RAMSI: Solomons saved from sinking, but drifting and taking in water…

17 July 2013

RAMSIEvaluation of the RAMSI intervention in Solomon Islands has begun, with more to come. Blog posts by Nicholas Coppell and Terry Brown have marked the opposite ends of the spectrum, while Benjamin Afuga and Ashley Wickham paint more mixed pictures.

The only thing the first two assessors agree about is that getting the guns off the streets of Honiara and the rural roads of Malaita and Guadalcanal in 2003 was essential, and was well done. It was done quickly, within a few weeks of RAMSI’s arrival, and it worked. That was an unambiguous act of physical intervention, reinforcing the intentions of the Townsville Peace Agreement, applauded by all but a few hundred gun-drunk characters and their political masters and hangers-on. It triggered a great sense of relief in the country at large, and much speculation about what else could and should be done to restore normality, get back on a sensible track and safeguard against relapse.

In search of a balanced view myself, I’ve been looking back at how things were just before and just after RAMSI arrived to see how far our hopes and fears have been realised.

In April 2001, I discussed the situation with AusAID. A note of what I said then is available here [pdf].

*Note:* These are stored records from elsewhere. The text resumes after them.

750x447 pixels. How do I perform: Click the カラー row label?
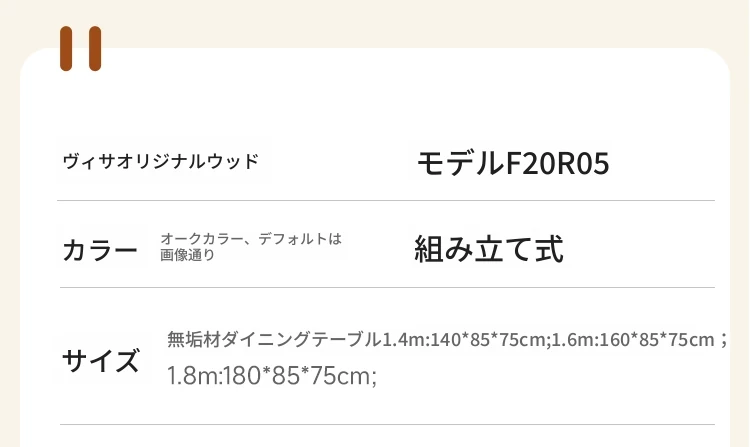(x=99, y=249)
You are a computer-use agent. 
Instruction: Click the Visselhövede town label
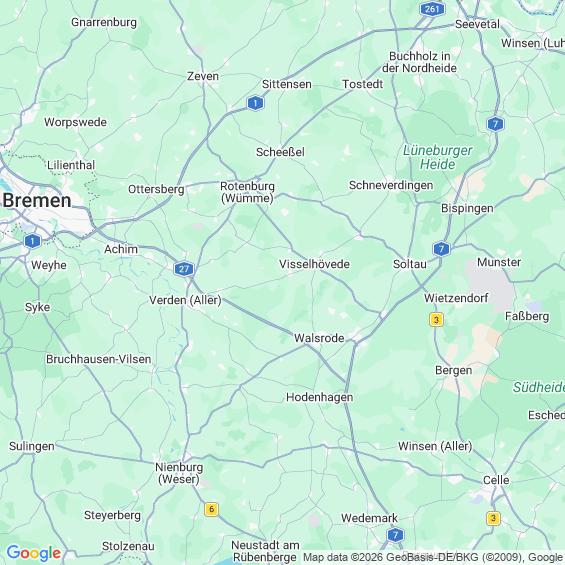(x=314, y=264)
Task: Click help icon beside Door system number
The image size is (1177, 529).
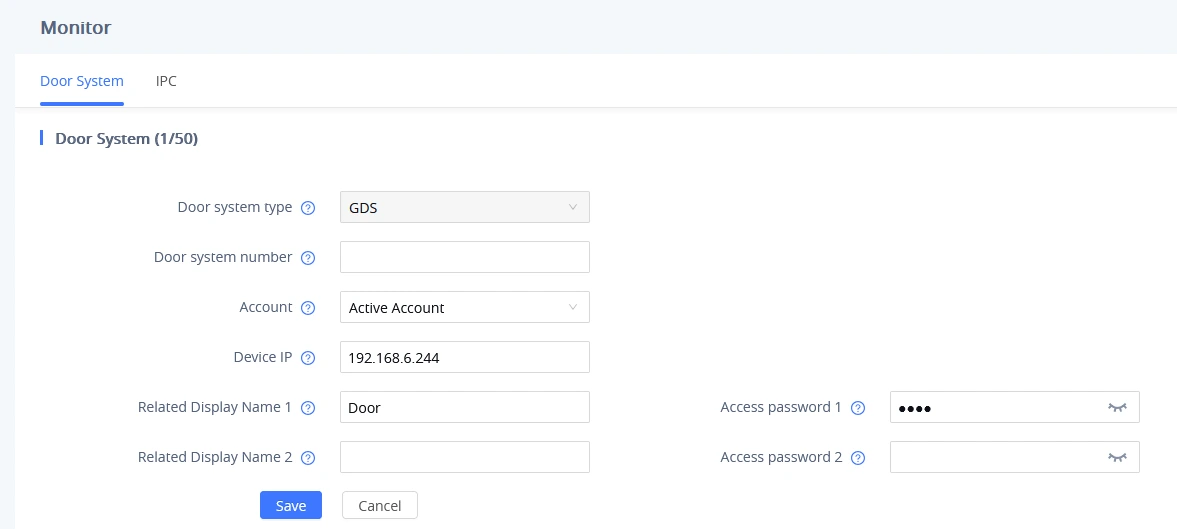Action: pyautogui.click(x=308, y=257)
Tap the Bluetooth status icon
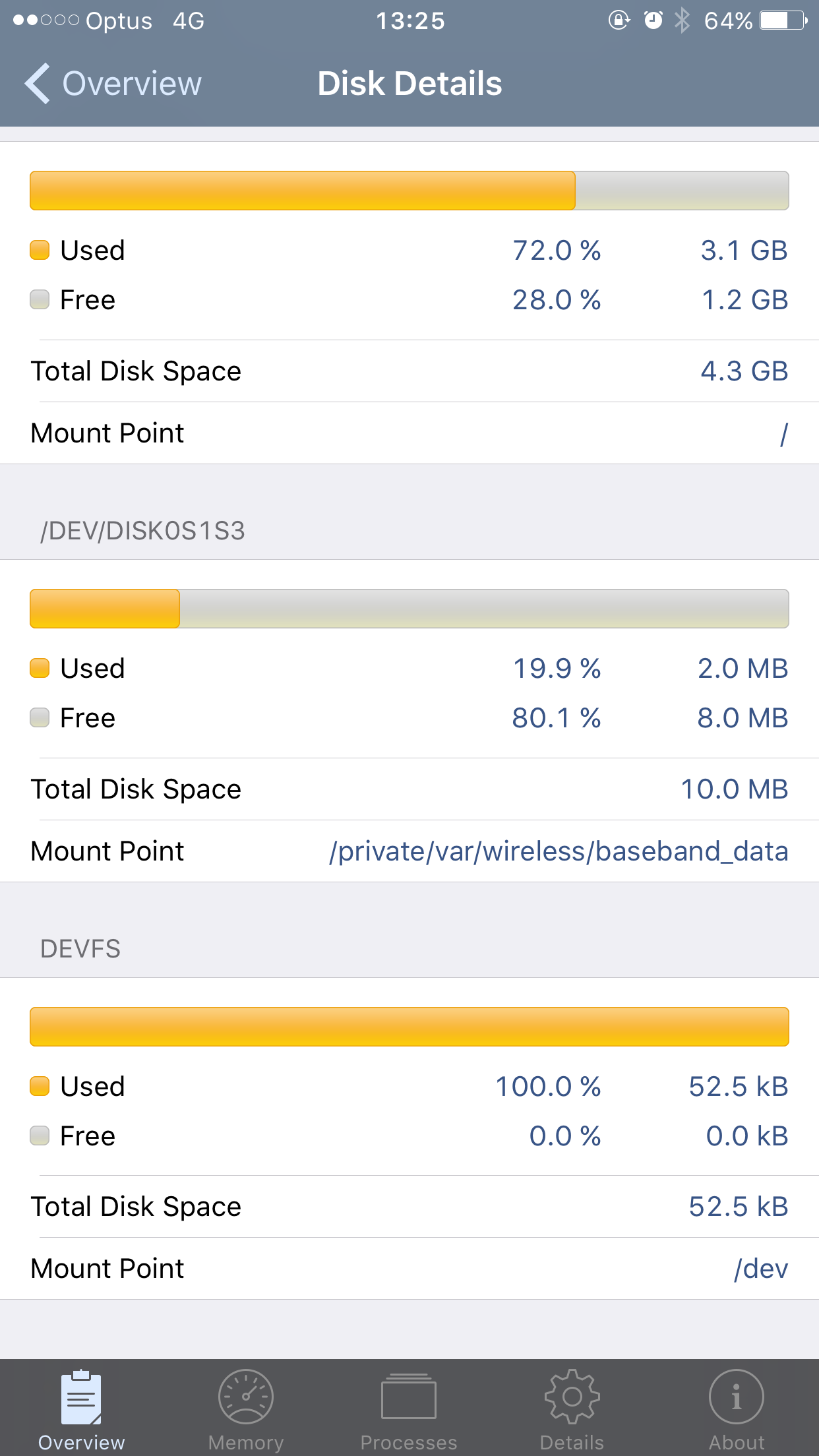Screen dimensions: 819x1456 pyautogui.click(x=682, y=20)
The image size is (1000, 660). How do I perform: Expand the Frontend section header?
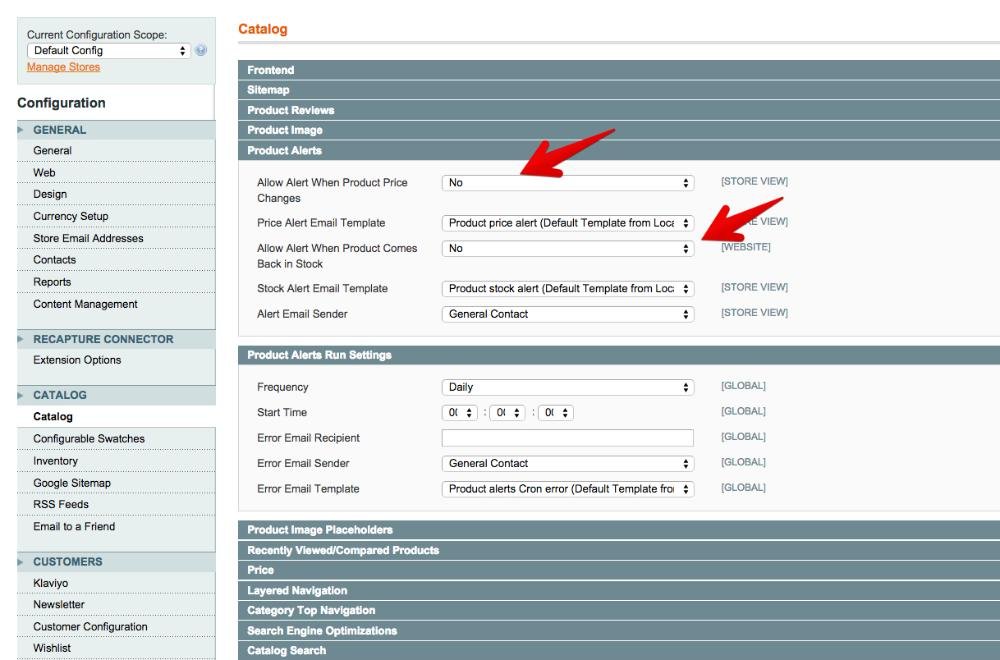click(x=618, y=70)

Key points were that Solomon Islands has a long and close association with Australia and is not about to disappear; as a result Australia collectively knows a lot about SI but doesn’t use this knowledge to best effect; and the aid program seems to be formed more by institutional procedures in Canberra than by any joint Oz-SI intellectual processes. On Australia’s involvement immediately before RAMSI was created, I noted:

“The tragedy unfolding in SI since late 1998 has only highlighted these characteristics. Australia was shocked by the eruption of violence on Guadalcanal, as were many people in Solomon Islands. The build-up of pressure—traditional inter-island friction, aggravated into bloody vengeance by uncontrolled post-war migration, land dealings, increasing unemployment and a history of unattended grievances—was missed by most observers.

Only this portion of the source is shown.